= Description of the task =
Pick out every line in the records below that contains the string "width", and copy each one in full.

Records for finding words and elements

::::::::

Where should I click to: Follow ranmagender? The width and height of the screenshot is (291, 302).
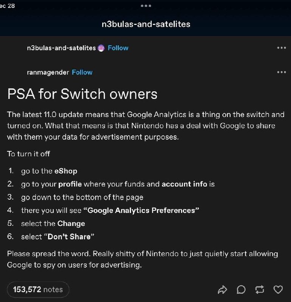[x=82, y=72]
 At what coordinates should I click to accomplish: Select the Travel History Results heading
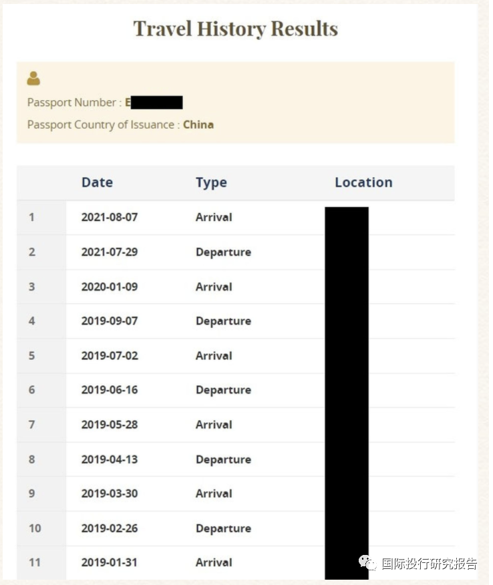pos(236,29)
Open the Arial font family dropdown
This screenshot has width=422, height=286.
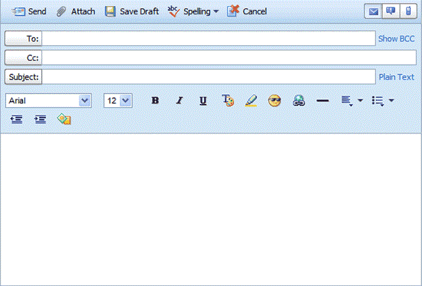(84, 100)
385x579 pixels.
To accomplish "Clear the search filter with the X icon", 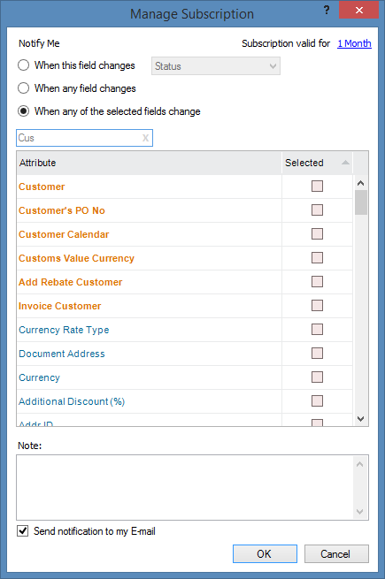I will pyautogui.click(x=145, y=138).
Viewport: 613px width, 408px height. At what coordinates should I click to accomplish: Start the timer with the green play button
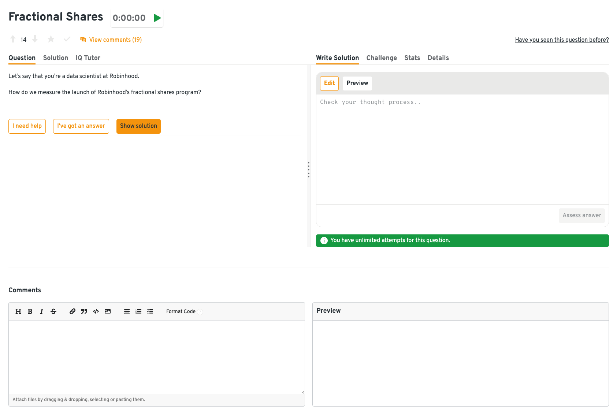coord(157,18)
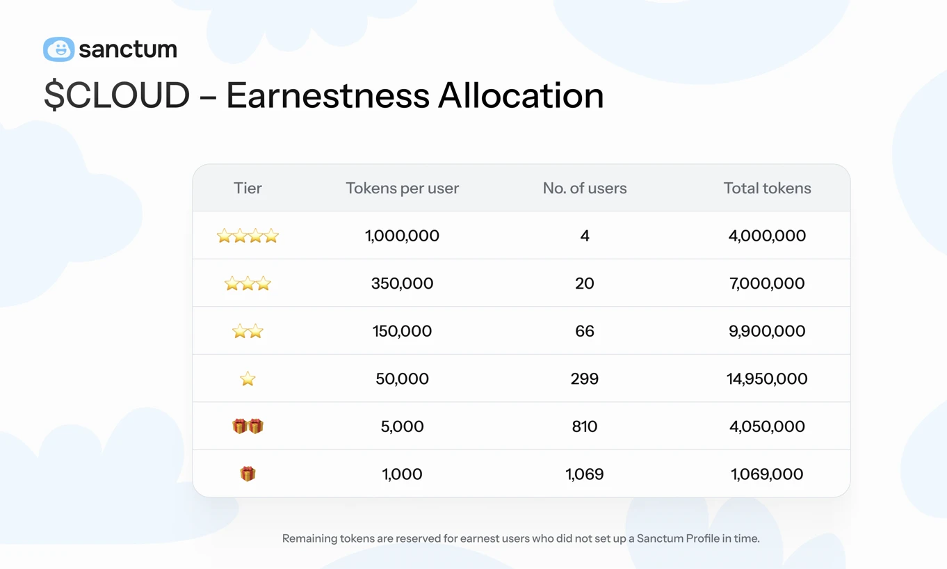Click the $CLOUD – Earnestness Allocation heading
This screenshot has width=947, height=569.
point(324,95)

::::::::

= Exercise output =
Where should I click to: Follow ranmagender? The width and height of the screenshot is (291, 302).
This screenshot has width=422, height=286.
Viewport: 613px width, 408px height. At what coordinates should I click to accomplish: Start the timer with the green play button
This screenshot has width=947, height=569.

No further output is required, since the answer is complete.